Ransomware has emerged as one of the greatest cybersecurity threats, thanks mainly to the huge financial upside for ransomware groups. Attacks target individuals, businesses, and organizations, often using social engineering to convince an unsuspecting user to install malware, which then encrypts their files until they pay a ransom for the decryption key. Advanced malware is designed to infiltrate entire networks—including backups if possible—crippling entire organizations in one fell swoop.

Cybersecurity experts and government agencies around the world have warned that paying ransoms make the situation worse by increasing the incentives for bad actors to continue their activities. Unfortunately, few companies follow the advice to not pay, prioritizing becoming operational again.

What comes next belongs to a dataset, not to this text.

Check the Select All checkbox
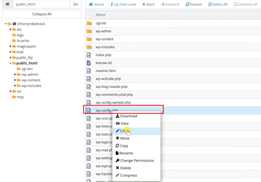The image size is (261, 182). [x=210, y=4]
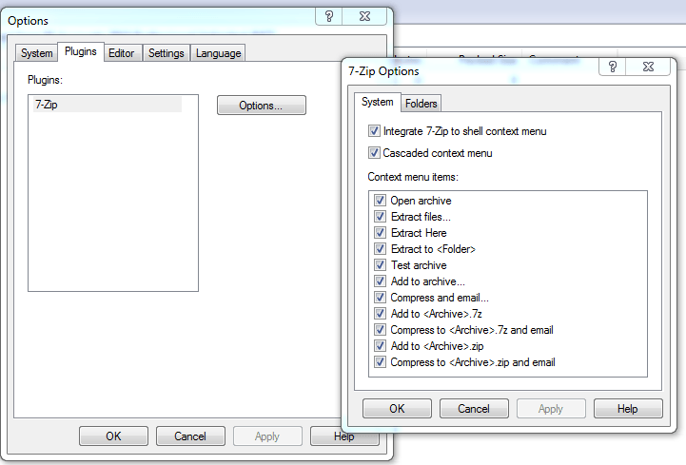Uncheck Compress and email item
The height and width of the screenshot is (465, 686).
(x=381, y=298)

The Home Office appears to be ready to force the issue, at least with public sector bodies and critical infrastructure, consulting on proposal to ban them from making payments. The government laid out its intentions in a news brief.

Aiming to strike at the heart of the cybercriminal business model and protect UK businesses by deterring threats, proposals include banning all public sector bodies and critical national infrastructure, including the NHS, local councils, and schools, from making ransomware payments, in order to make them unattractive targets for criminals. This is an expansion of the current ban on payments by government departments.

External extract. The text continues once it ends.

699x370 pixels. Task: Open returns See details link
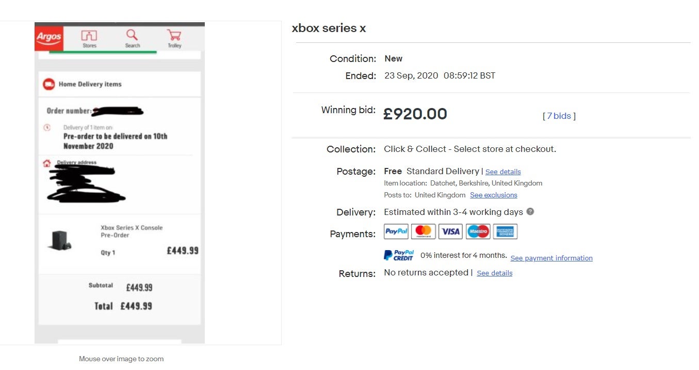494,273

This is in addition to making it mandatory to report ransomware incidents, to boost intelligence available to law enforcement and help them disrupt more incidents.

The Home Office-led consultation will focus on three proposals:

1. A targeted ban on ransomware payments for all public sector bodies and critical national infrastructure – expanding the existing ban on ransomware payments by government departments, and making the essential services the country relies on the most unattractive targets for ransomware crime.
2. A ransomware payment prevention regime – increasing the National Crime Agency’s (NCA) awareness of live attacks and criminal ransom demands, providing victims with advice and guidance before they decide how to respond, and enabling payments to known criminal groups and sanctioned entities to be blocked.
3. A mandatory reporting regime for ransomware incidents – bringing ransomware out of the shadows and maximising the intelligence used by UK law enforcement agencies to warn of emerging ransomware threats, and target their investigations on the most prolific and damaging organised ransomware groups.

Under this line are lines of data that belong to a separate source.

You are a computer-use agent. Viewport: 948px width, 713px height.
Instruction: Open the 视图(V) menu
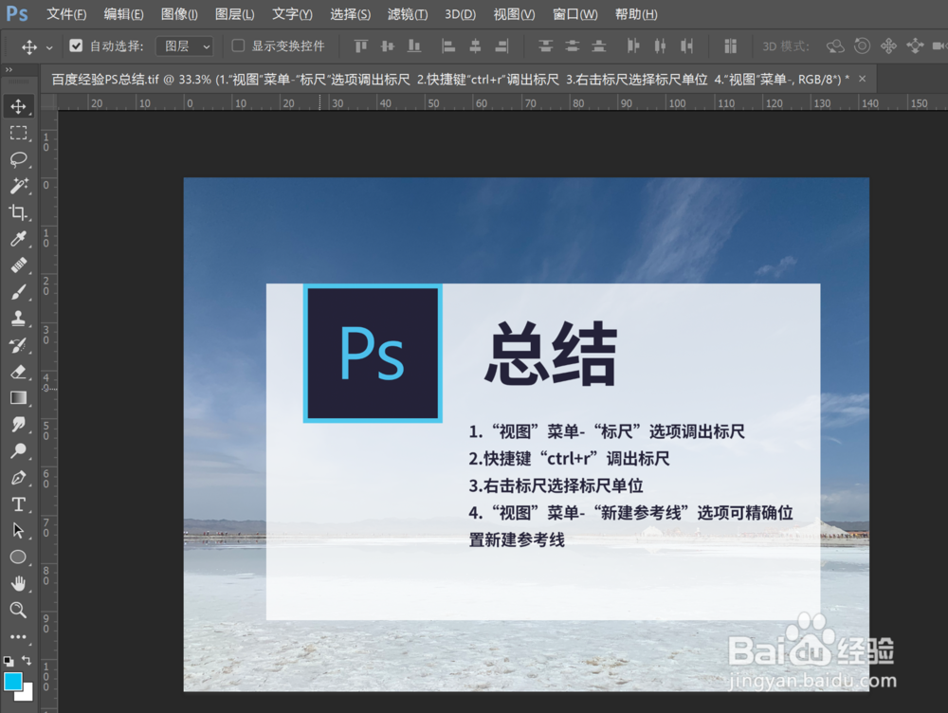click(x=514, y=14)
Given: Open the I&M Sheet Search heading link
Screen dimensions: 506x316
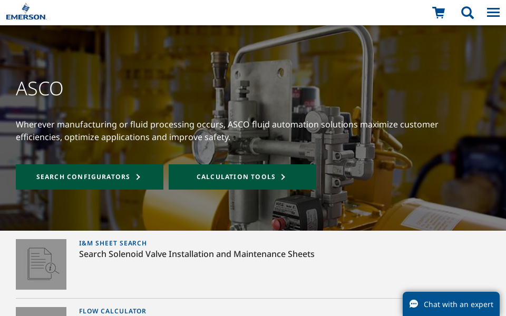Looking at the screenshot, I should tap(113, 243).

“Driving down cybercrime is central to this government’s missions to reduce crime, deliver growth, and keep the British people safe,” said Security Minister Dan Jarvis.

“With an estimated $1 billion flowing to ransomware criminals globally in 2023, it is vital we act to protect national security as a key foundation upon which this government’s Plan for Change is built. These proposals help us meet the scale of the ransomware threat, hitting these criminal networks in their wallets and cutting off the key financial pipeline they rely upon to operate.

“Today marks the beginning of a vital step forward to protect the UK economy and keep businesses and jobs safe.”

National Cyber Security Centre CEO Richard Horne underscored the importance of protecting the UK from cyberattacks:

“This consultation marks a vital step in our efforts to protect the UK from the crippling effects of ransomware attacks and the associated economic and societal costs,” said Horne.

“Organisations of all sizes need to build their defences against cyber attacks such as ransomware, and our website contains a wealth of advice tailored to different organisations. In addition, using proven frameworks like Cyber Essentials, and free services like NCSC’s Early Warning, will help to strengthen their overall security posture.

“And organisations across the country need to strengthen their ability to continue operations in the face of the disruption caused by successful ransomware attacks. This isn’t just about having backups in place: organisations need to make sure they have tested plans to continue their operations in the extended absence of IT should an attack be successful, and have a tested plan to rebuild their systems from backups.”